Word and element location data
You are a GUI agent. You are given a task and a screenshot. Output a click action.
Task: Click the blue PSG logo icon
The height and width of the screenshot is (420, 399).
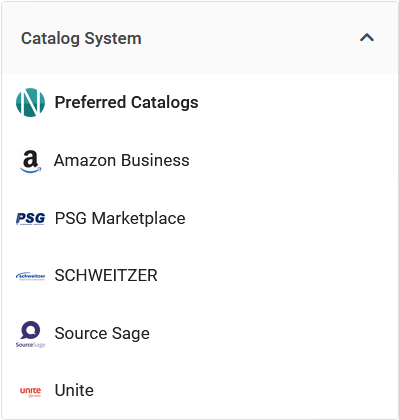coord(30,219)
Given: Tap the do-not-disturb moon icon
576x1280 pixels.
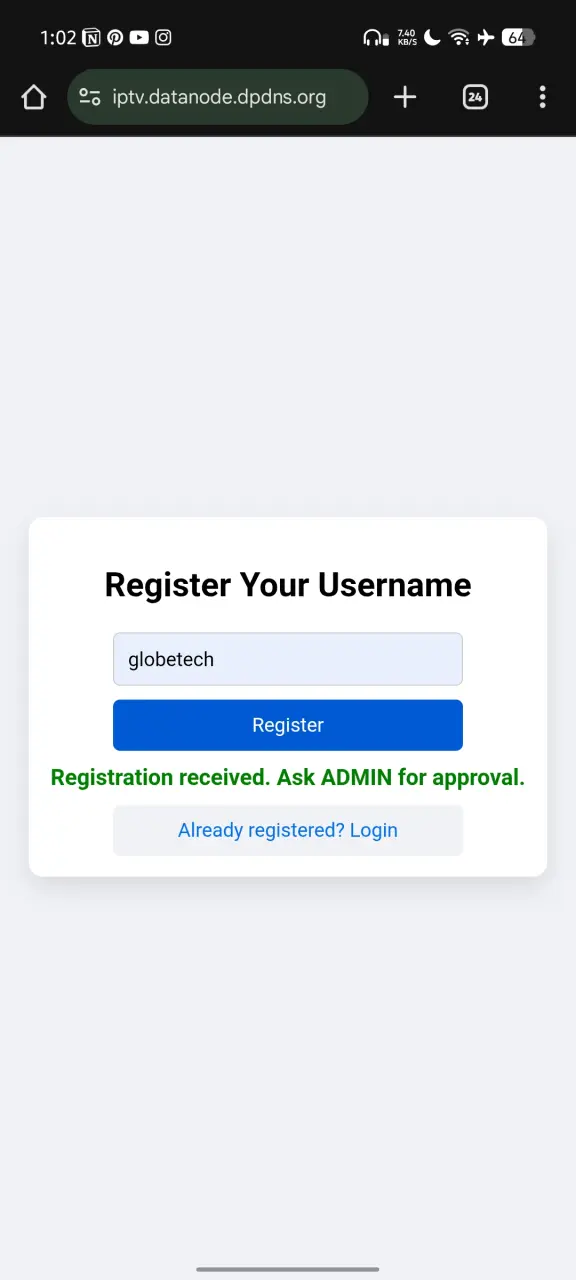Looking at the screenshot, I should coord(432,38).
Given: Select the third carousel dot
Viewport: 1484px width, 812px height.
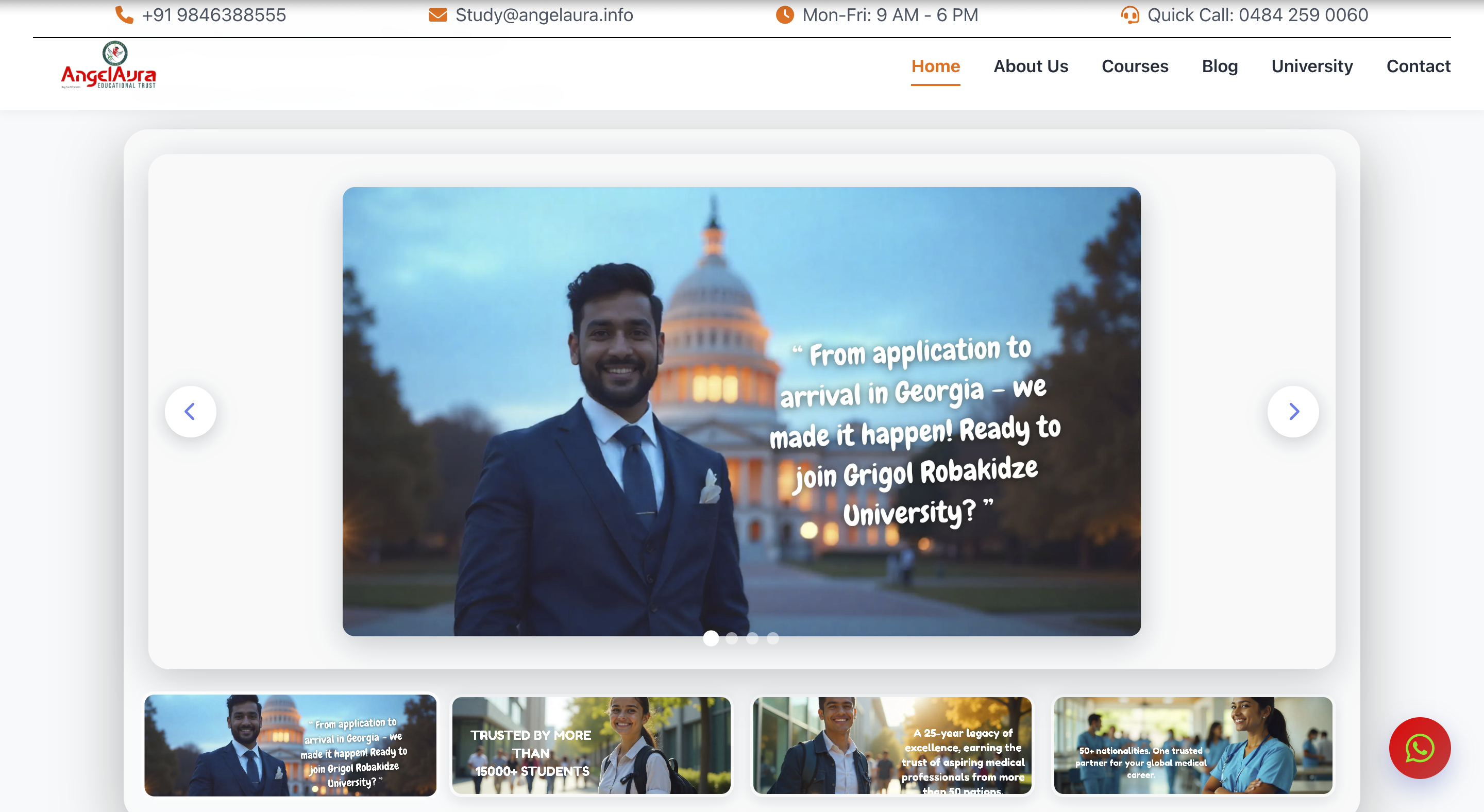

- **DIRECTIVE**: Turn the items, from the start through the line containing "coord(30,219)", into a two-column CSV with the headers request and answer, one row per request, with each field quoted and line breaks replaced by spaces. Omit the pictures.

- **ANSWER TO THE PROBLEM**:
request,answer
"You are a GUI agent. You are given a task and a screenshot. Output a click action. Task: Click the blue PSG logo icon The height and width of the screenshot is (420, 399).","coord(30,219)"